As the content and enablement lead for the Ethical and Inclusive Product team, I get requests every day from customers, employees, partners, and community members for help in understanding how to build ethics and inclusion into technology products. I know that it matters to a lot of people. But many often don’t know where to start.

This kit is an important entry point — a way to start thinking proactively about how we approach innovation through a lens of ethics, inclusion, and accessibility. It is also a framework for collaboration with guidance for leading workshops that will prompt discussion and deep thinking across teams and diverse perspectives.

Why would designers use a Build with Intention Toolkit? Designers have a unique opportunity to create products with a far-reaching and profound impact on users, communities, and society.

“In the past, design has generally been accountable to the individual,” according to my colleague Rob Katz, Senior Director of Ethics by Design and leader of many past Build with Intention workshops at Salesforce. “What if we thought bigger and considered societal implications from the get-go? We can harness design to help identify and mitigate ethical risk and drive opportunities for positive impact.”

illustration of three Salesforce characters in a hot air balloon with the words, build with intention toolkit salesforce ethical and inclusive products team version 1.0 november 2021. Salesforce logo in top left corner.
The first page of the Build with Intention Toolkit; a free pdf for anyone to use.

This toolkit offers a lot of opportunities. Paula Goldman, Chief Ethical and Humane Use Officer at Salesforce, shared her perspective: “The process is the product. It’s really about looking at how processes like this scale across tech. This becoming the new normal is what I see as our purpose. If you change the fundamental steps, on the other side, you get some amazing results.”

Let’s get to know the toolkit:

Our Build with Intention Toolkit is a free digital package that you can use to lead workshops with your teams to proactively anticipate the intended and unintended impacts of technology and make a plan about how to mitigate those risks. Some of the components include discussion questions, sample exercises and templates, an interactive Google Jamboard, and more. These are tools that can be woven into the day-to-day work of tech creators to guide ethical awareness and thoughtful inclusion of diverse perspectives throughout the product design and development process.

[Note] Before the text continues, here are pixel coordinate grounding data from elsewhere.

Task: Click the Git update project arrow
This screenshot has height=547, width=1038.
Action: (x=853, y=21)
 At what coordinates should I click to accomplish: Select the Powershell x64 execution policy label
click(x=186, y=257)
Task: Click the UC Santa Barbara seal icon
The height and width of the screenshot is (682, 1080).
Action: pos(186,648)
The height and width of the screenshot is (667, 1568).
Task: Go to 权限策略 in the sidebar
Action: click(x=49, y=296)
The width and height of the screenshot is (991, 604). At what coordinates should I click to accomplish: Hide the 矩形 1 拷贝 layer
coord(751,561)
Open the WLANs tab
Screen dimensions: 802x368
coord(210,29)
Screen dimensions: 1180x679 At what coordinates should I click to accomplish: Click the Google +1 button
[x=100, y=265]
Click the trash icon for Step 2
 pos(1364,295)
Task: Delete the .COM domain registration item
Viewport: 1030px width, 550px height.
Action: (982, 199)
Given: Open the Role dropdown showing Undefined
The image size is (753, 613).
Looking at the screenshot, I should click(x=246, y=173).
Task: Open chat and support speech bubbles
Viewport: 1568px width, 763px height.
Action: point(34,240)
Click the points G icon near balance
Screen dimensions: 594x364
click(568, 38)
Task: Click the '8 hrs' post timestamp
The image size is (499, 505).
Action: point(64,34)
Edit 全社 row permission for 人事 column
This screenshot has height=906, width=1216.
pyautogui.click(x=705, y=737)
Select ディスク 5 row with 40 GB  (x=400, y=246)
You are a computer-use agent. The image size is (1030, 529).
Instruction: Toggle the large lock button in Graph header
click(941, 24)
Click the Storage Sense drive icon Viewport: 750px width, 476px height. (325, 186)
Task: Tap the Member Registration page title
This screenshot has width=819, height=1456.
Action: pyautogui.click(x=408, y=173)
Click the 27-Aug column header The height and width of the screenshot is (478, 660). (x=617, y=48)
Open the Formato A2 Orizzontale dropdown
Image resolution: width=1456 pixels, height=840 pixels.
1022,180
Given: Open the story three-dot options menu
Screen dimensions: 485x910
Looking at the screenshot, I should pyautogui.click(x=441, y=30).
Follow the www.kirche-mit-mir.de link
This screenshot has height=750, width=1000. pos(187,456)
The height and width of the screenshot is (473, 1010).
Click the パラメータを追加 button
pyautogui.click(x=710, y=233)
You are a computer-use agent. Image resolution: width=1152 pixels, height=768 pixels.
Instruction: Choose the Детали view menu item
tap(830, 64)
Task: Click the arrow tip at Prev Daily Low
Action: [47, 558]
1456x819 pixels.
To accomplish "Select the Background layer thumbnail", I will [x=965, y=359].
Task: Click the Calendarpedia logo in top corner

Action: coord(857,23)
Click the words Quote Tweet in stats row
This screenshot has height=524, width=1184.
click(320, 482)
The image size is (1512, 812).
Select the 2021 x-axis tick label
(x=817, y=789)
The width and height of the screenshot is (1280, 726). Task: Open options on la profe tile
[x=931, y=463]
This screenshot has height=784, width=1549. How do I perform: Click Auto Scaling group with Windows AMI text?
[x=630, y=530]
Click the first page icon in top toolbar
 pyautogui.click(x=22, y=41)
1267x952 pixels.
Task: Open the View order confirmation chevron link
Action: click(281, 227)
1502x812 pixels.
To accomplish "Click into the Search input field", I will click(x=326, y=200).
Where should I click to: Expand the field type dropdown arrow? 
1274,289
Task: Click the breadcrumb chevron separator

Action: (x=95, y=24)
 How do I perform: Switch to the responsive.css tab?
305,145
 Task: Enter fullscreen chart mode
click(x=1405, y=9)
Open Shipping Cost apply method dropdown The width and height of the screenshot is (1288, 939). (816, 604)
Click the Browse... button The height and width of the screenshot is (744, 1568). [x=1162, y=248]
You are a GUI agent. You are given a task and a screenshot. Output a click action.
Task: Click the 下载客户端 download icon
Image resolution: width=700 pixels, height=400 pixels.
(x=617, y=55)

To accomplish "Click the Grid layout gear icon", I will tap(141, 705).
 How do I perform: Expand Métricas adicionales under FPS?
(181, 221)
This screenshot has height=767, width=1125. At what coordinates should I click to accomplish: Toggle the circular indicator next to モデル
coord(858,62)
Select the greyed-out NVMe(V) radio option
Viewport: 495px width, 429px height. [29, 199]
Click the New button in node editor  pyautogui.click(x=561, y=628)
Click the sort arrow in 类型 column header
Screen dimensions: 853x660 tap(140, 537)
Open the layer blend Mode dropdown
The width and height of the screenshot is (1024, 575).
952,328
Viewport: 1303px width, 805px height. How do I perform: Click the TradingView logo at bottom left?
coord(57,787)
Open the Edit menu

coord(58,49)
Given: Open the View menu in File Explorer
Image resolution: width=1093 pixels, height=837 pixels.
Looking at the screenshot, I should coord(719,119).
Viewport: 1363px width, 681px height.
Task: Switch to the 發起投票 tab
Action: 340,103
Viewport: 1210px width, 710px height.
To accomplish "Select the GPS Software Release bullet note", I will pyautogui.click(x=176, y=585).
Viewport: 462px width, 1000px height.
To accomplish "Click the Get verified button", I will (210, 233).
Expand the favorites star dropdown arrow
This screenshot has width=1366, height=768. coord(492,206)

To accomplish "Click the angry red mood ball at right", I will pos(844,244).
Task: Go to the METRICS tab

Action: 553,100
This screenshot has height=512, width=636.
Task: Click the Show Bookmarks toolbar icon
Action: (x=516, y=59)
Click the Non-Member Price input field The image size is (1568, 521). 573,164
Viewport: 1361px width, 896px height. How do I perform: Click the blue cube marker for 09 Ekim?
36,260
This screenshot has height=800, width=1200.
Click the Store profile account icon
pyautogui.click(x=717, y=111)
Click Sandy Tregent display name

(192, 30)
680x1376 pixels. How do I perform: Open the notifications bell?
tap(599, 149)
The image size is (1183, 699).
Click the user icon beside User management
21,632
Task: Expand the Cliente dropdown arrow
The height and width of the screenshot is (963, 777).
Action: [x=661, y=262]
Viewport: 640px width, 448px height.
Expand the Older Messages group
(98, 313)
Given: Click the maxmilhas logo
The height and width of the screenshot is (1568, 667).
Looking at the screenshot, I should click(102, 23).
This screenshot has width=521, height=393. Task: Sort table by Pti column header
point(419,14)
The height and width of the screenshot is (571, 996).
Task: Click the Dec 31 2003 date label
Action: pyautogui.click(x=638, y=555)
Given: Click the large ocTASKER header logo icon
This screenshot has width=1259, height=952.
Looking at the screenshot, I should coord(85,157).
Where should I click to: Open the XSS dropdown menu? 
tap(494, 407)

The reason we published this first version of our toolkit is to receive feedback, learn from users, and iterate. It’s important to get perspectives from the folks using the tools and that’s why we’re interviewing designers to get their take on the tools. For this article, I spoke with senior director of design Denise Burchell, and writer Nic Dimond about which features or aspects of the toolkit they find the most helpful and exciting for designers.

Who is this kit for?

Nic believes this kit is for everyone. “Anytime anybody’s building anything, from urban planners to UX designers, and not dedicating time to this kind of thinking, they’re making a mistake. The risks these days are too great.”

Denise said, “Regardless of where people are on the designer spectrum — self-identify designers or have been working in the field for decades — we want to give everyone the tools to improve the outcomes of their design work and their design thinking.”

When should we start using the kit?

“One mistake teams make is they don’t start the interrogation process until something is built, which can be a costly oversight,” says Denise. “Using the toolkit in the brainstorming phase and your early concept and design phases help you interrogate your work both as you’re coming up with the ideas and as they’re becoming real.”

Let’s see what features Denise and Nic are most excited about:

Considerations Guide

When thinking about ethics, inclusion, and accessibility in products, there is a lot to consider. At times, it can be overwhelming. The Salesforce Ethical & Inclusive Product team has compiled some themes and questions to help you on your journey.

What is the Considerations Guide?

A Quip document consisting of questions designed to prompt deeper thought and consideration. The groups of questions are broken up into five themes, including topics like preventing harm and misuse, increasing access and inclusion, upholding human dignity, and more. Within each theme, some questions can help you think through a product’s positive and any negative impacts.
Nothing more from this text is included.